** Material provided follows **
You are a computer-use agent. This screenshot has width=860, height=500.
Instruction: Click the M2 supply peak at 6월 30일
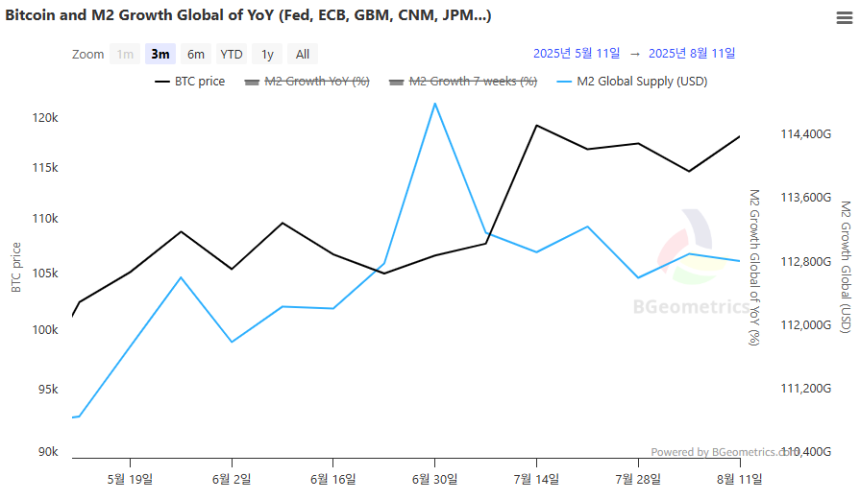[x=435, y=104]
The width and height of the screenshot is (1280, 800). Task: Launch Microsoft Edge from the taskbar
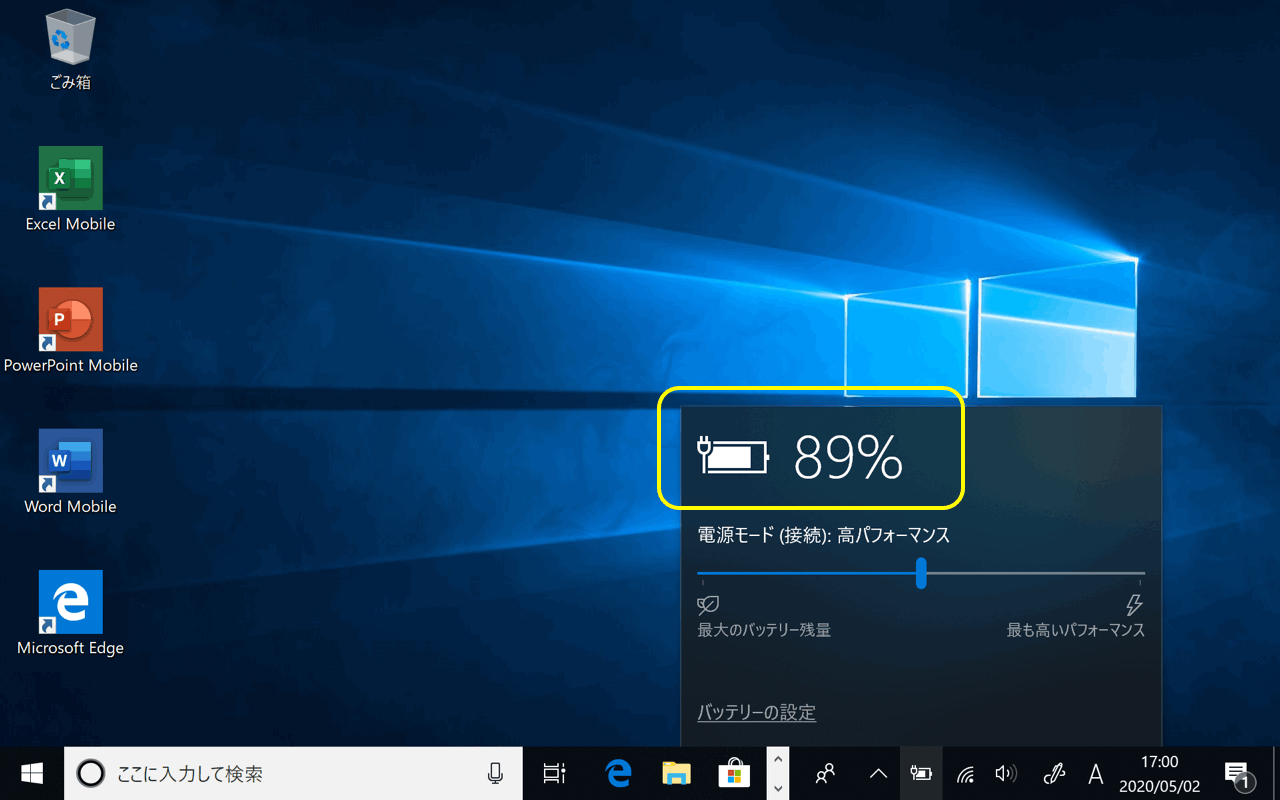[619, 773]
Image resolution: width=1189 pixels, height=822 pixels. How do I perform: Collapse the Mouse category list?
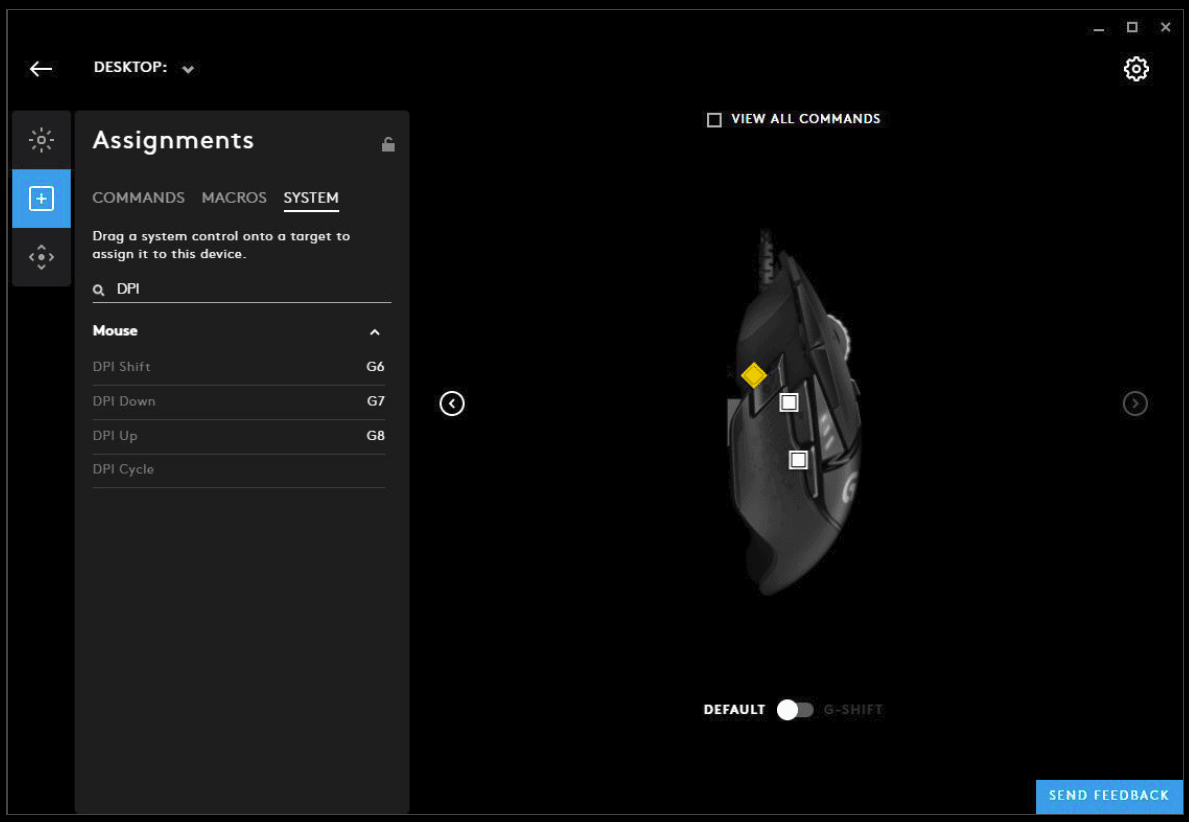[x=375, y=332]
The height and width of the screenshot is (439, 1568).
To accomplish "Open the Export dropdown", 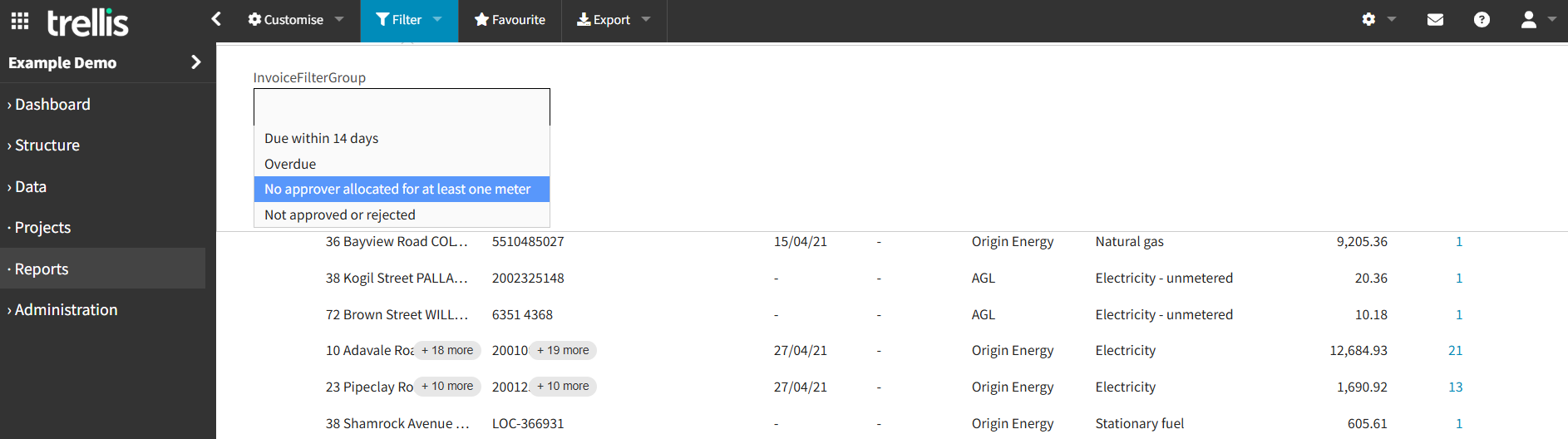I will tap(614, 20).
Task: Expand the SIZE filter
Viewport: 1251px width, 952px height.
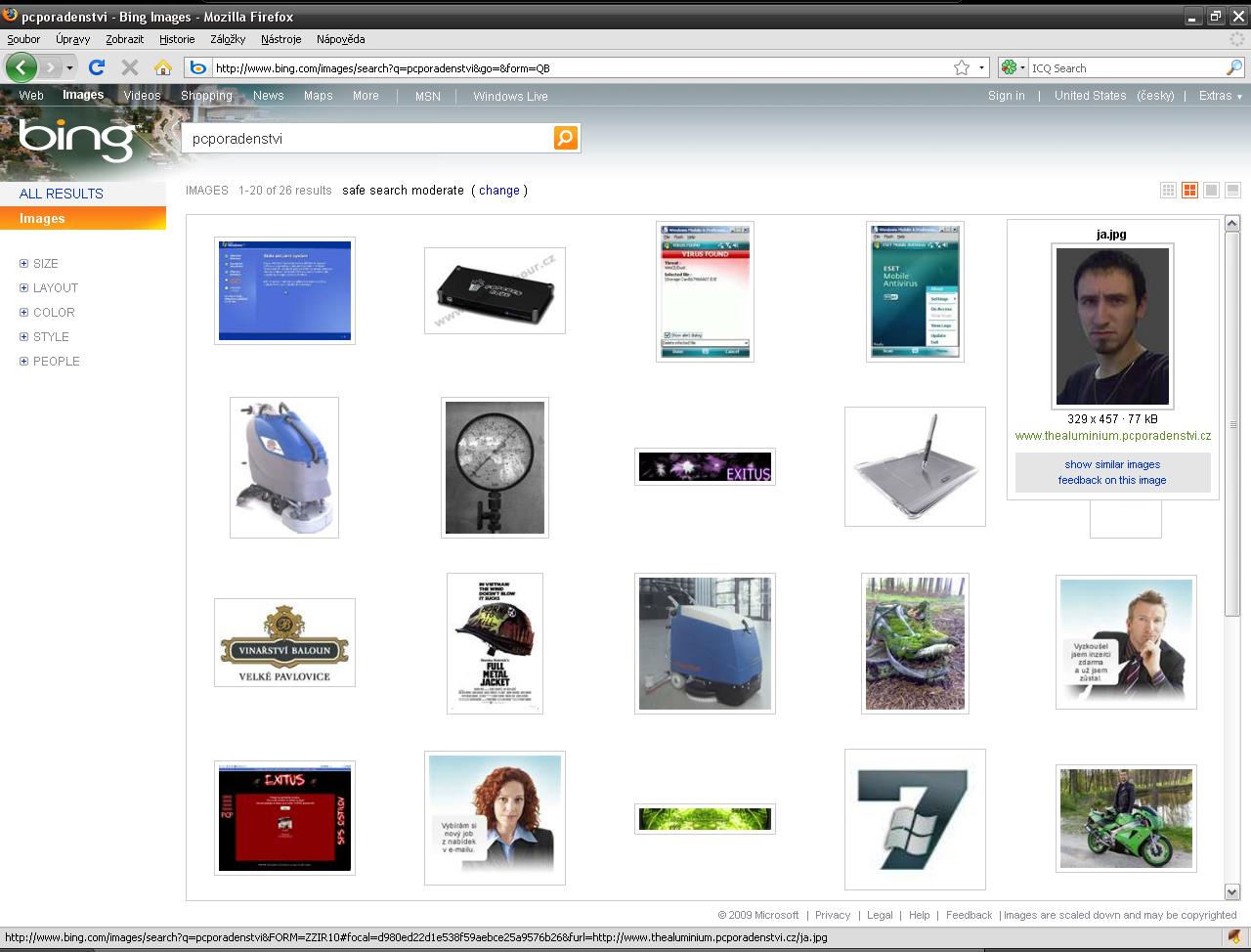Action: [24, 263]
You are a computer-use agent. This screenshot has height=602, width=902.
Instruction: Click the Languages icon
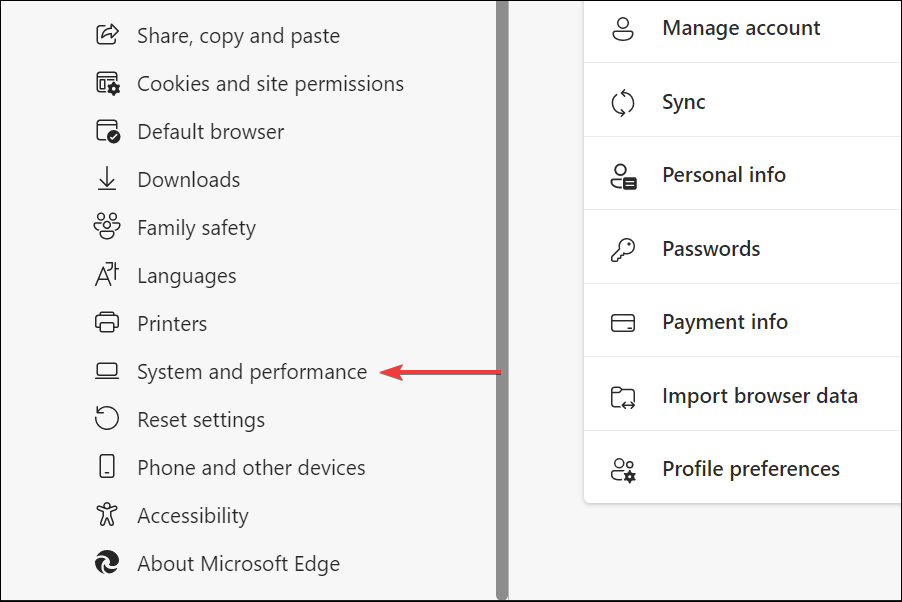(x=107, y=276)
** End of Material provided **
Instructions for the task -> Every line in the listing that holds "computer" belongs in the answer.

Expected answer ->
You are a computer-use agent. This screenshot has width=860, height=500.
You are a computer-use agent. This screenshot has height=602, width=902.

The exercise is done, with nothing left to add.